14. Staff Applications
To apply for a staff position, you must be logged in to a registered account. When you submit an application, we process:
- The account email address and Minecraft username
- The selected position, motivation, and optional experience
- Optional contact details (Discord username, age, email)
- A unique application code, status, and any internal staff notes
- Timestamps of submission and last update
The legal basis is Art. 6(1)(b) GDPR (processing is necessary to handle your application) and Art. 6(1)(f) GDPR (legitimate interest in managing the recruitment process). You can only view applications linked to your own account. Applications are stored for up to 12 months after the final decision unless longer retention is necessary for legal enforcement. A 30-day cooldown applies between applications; during this time no new application can be submitted.
15. Data Retention
Personal data is stored only for as long as is necessary for the respective purpose or as required by law:
- Server log files: up to 30 days
- Consent decision (local storage): until the user deletes it
- User and admin session cookies: until logout or session expiry
- User account data: until the account is deleted or deactivated
- Linked Minecraft account data: until unlinking or account deletion
- Staff applications: up to 12 months after the final decision
- Player reports and uploaded evidence: up to 12 months
- Minecraft chat logs and sanctions: up to 12 months
16. Your Rights
You have the following rights as a data subject under the GDPR:
- Right of access (Art. 15 GDPR)
- Right to rectification (Art. 16 GDPR)
- Right to erasure (Art. 17 GDPR)
- Right to restriction of processing (Art. 18 GDPR)
- Right to data portability (Art. 20 GDPR)
- Right to object (Art. 21 GDPR)
- Right to lodge a complaint with a supervisory authority (Art. 77 GDPR)
To exercise these rights, a simple email to [springisfm.dc@icloud.com] is sufficient.

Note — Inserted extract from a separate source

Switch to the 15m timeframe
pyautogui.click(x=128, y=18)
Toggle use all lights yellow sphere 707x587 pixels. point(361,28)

17. Digital Services Act (DSA)
As a provider of digital services within the European Union, we comply with the applicable provisions of the Digital Services Act (Regulation (EU) 2022/2065), which in Germany is implemented by the Digitale-Dienste-Gesetz (DDG). We do not use algorithmic recommendation systems or targeted advertising. User-generated content is limited to staff applications and player reports. For complaints or notices about illegal content, please contact us by email.
18. SSL/TLS Encryption
This site uses SSL/TLS encryption for security reasons. You can recognize an encrypted connection in your browser's address line by the prefix "https://" and the lock symbol.
19. Changes to this Privacy Policy
We reserve the right to update this privacy policy to ensure it always complies with current legal requirements or to reflect changes to our services.